Énoncé du problème: Citez mot pour mot le passage du document source qui commence à « Clémence de Longraye » et se termine à « marqués à vie. », ces deux segments compris.

Document source:
::::::::::
Clémence de Longraye
Journaliste à BV

Vos commentaires

18 commentaires

  1. La France depuis quelques années et pire d’aujourd’hui exige que tous les policiers en uniforme notamment les municipaux doivent être armés. Ils sont souvent premiers intervention et c’est une hérésie de la part de certains maires de les envoyer les mains vides à l’abattoir. Dans le cas de cette abomination concernant Samuel Paty, les premiers intervenants ont risqué gros pour leur vie face à un fou islamiste. Les maires doivent prendre conscience qu’en interdisant une arme à ses policiers municipaux, il deviennent complices passifs par leurs décisions insensées. On peut comprendre l’horreur de ce qu’ont vu ces deux policiers sûrement marqués à vie.

  2. Il faut à nouveau donner des armes correctes à la police et les autoriser à s’en servir. La peine de mort, pour les assassins (rescapés) devrait être rétablie et appliquée. Une manière dissuasive de…perdre la tête! La peur doit changer de camps.

  3. Quelle horreur, quelle monstruosité. Comment espérer guérir après un tel traumatisme. Et on hésite encore à armer les policiers municipaux… Quelle hérésie.

  4. A force de s’apitoyer sur le sort des pauvres criminels barbares, en France on n’oublie généralement d’aider les innombrables victimes collatérales de tous ces crimes terroristes.

  5. Les vrais coupables ce sont souvent ceux qui traitent de racistes, voire de fascistes, les personnes qui veulent arrêter l’immigration, refusent l’islamisation du pays et exigent la remigration de ceux qui n’ont rien à faire sur notre territoire. Ils nous traitent d’égoïstes parce que nous refusons d’accueillir toute la misère du monde, et de racistes parce que nous disons que l’islam n’est pas compatible avec notre pays et son mode de vie. Ce sont des gens comme eux qui mettent en danger le peuple, ce sont des personnes comme elles qui sont responsables, au même titre que tous les immigrationnistes, de la mort de Samuel Paty, de Lola, de Thomas, de Philippine, de Kylian, de Nicolas et de tant d’autres qui ne demandaient qu’à vivre, de jeunes gens qui n’ont pu accomplir leur destin, de vieux dont le dernier regard a vu l’horreur innommable.
::::::::::
Données présentées:
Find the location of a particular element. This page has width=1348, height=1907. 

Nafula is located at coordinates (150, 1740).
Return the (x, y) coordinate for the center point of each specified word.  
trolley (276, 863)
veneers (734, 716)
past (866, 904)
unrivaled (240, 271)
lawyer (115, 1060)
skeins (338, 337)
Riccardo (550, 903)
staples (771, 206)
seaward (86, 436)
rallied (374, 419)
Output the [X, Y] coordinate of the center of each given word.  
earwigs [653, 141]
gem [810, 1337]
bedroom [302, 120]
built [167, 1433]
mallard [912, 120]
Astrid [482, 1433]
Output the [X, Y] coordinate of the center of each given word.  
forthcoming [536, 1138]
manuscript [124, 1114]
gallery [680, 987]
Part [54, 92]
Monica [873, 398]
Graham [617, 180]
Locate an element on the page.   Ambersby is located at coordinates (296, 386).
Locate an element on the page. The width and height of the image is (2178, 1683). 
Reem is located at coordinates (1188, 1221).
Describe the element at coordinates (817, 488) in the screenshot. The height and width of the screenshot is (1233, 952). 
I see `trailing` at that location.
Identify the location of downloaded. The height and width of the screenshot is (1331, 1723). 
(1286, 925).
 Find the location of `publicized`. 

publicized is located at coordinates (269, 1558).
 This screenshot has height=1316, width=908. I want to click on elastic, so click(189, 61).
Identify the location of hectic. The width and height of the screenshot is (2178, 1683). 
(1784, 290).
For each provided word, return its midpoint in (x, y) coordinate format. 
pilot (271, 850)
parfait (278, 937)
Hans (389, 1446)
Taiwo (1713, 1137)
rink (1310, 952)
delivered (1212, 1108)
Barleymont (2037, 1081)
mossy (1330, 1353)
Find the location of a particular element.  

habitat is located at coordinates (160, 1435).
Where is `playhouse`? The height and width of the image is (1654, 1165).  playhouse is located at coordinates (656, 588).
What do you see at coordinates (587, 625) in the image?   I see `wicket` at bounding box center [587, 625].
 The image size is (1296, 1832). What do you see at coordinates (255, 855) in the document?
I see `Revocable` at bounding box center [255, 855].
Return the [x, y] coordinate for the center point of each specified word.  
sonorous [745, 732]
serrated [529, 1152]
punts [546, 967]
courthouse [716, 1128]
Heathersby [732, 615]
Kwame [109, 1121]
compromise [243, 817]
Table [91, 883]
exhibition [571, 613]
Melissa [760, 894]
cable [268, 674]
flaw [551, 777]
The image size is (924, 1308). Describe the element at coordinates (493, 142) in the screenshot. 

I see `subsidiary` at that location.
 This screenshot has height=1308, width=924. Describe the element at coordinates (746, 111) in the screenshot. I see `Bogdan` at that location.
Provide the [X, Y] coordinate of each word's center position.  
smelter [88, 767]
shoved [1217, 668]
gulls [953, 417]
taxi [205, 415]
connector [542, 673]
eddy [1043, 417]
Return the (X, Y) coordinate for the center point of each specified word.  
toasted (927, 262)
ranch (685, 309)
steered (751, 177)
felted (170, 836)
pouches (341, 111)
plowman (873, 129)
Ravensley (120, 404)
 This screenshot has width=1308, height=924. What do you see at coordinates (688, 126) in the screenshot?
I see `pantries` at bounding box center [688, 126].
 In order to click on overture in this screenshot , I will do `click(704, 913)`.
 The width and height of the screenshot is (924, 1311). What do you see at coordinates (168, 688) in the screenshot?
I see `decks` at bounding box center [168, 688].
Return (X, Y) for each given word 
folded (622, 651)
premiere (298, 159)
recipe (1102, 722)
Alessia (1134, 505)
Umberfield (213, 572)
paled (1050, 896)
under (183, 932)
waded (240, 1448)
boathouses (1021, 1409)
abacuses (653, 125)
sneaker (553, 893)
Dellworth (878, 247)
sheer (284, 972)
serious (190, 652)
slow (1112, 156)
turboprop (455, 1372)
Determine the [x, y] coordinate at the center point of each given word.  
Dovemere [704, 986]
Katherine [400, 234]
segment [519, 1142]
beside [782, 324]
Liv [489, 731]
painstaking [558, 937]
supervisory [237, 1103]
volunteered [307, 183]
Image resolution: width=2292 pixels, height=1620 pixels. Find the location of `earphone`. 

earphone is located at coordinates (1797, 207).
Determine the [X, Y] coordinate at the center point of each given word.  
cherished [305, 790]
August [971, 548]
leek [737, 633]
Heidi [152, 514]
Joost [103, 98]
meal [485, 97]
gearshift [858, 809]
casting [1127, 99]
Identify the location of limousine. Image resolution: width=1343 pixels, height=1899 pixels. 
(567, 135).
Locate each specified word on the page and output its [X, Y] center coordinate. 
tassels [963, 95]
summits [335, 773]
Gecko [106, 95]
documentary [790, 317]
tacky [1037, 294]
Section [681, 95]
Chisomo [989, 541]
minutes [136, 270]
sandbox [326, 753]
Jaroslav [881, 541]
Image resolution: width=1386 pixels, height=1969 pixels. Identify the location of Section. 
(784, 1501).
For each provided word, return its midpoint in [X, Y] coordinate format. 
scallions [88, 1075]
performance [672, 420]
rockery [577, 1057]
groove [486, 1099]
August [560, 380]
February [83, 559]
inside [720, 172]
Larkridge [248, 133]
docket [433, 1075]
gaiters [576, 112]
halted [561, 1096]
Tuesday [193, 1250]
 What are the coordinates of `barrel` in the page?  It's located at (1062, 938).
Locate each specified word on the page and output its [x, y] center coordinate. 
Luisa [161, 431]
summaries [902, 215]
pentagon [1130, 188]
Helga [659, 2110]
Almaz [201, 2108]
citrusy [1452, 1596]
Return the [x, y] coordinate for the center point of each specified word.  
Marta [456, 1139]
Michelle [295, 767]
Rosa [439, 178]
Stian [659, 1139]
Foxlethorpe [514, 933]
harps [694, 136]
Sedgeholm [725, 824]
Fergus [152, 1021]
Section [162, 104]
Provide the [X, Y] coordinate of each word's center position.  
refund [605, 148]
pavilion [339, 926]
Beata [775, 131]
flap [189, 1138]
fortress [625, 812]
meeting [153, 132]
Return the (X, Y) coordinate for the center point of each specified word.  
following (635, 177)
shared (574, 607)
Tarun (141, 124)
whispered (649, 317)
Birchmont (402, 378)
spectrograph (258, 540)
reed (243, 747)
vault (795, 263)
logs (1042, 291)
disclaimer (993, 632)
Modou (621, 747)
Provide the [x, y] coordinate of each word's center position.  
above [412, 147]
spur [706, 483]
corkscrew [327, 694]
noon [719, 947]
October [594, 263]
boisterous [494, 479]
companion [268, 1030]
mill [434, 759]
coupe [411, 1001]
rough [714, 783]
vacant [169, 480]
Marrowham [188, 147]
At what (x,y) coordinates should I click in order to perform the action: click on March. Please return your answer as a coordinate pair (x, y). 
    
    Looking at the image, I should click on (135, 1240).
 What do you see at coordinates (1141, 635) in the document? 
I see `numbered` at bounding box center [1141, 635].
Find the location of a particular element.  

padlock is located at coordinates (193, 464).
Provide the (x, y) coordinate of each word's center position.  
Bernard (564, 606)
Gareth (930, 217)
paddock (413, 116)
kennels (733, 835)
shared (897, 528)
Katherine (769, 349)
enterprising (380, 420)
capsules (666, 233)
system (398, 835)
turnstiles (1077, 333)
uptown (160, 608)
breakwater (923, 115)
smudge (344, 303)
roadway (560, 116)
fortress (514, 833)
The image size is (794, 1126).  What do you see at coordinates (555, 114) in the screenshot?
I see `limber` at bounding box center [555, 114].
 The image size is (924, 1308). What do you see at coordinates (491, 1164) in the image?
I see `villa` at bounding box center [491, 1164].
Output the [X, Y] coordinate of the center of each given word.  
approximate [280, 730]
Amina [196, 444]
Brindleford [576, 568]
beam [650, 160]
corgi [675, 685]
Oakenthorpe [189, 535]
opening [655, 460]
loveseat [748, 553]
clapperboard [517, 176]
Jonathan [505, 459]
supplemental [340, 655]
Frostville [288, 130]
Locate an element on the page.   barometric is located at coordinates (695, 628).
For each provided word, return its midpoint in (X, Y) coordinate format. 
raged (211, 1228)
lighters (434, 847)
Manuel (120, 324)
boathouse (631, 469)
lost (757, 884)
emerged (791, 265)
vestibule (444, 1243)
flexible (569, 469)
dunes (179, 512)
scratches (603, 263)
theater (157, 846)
::::::::::
Réponse attendue:
Clémence de Longraye
Journaliste à BV

Vos commentaires

18 commentaires

  1. La France depuis quelques années et pire d’aujourd’hui exige que tous les policiers en uniforme notamment les municipaux doivent être armés. Ils sont souvent premiers intervention et c’est une hérésie de la part de certains maires de les envoyer les mains vides à l’abattoir. Dans le cas de cette abomination concernant Samuel Paty, les premiers intervenants ont risqué gros pour leur vie face à un fou islamiste. Les maires doivent prendre conscience qu’en interdisant une arme à ses policiers municipaux, il deviennent complices passifs par leurs décisions insensées. On peut comprendre l’horreur de ce qu’ont vu ces deux policiers sûrement marqués à vie.